There're far too many people who're credited with having given advice to the effect of "If you win the toss, you should bat first 9 times out of 10. On that one other instance, you think again, and bat first." I read a similar line in
Ashley Mallett's book featuring Ian Chappell - "Chappelli Speaks Out" a couple of weeks ago and
Mike Brearley's "The Art of Captaincy". I've also seen this sort of quote attributed to the likes of
Richie Benaud &
Don Bradman.
That last total of 593 came in the
on-going England v South Africa test, the first of an eagerly awaited series. Graeme Smith sent England in and watched with horror as his bowlers failed to pick up a wicket before lunch on day one and England piled up 309/3 at stumps on the first day. First,
Kevin Pietersen got a century in his first test against South Africa. He now has
13 centuries from 74 innings, the most for any current English batsman not named
Michael Vaughan (assuming that
Trescothick is unlikely to make a comeback).

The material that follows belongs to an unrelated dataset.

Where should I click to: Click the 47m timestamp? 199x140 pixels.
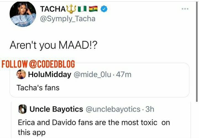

Ian Bell is actually the interesting part of this post. He now has
8 centuries from 71 innings, but all his centuries have had the cushion of someone else also scoring a hundred. You could look at it in two ways.
- He cashes in when someone else does, implying that the conditions are good for batting most of the time.
- He strings together big partnerships when his team is in a spot of bother.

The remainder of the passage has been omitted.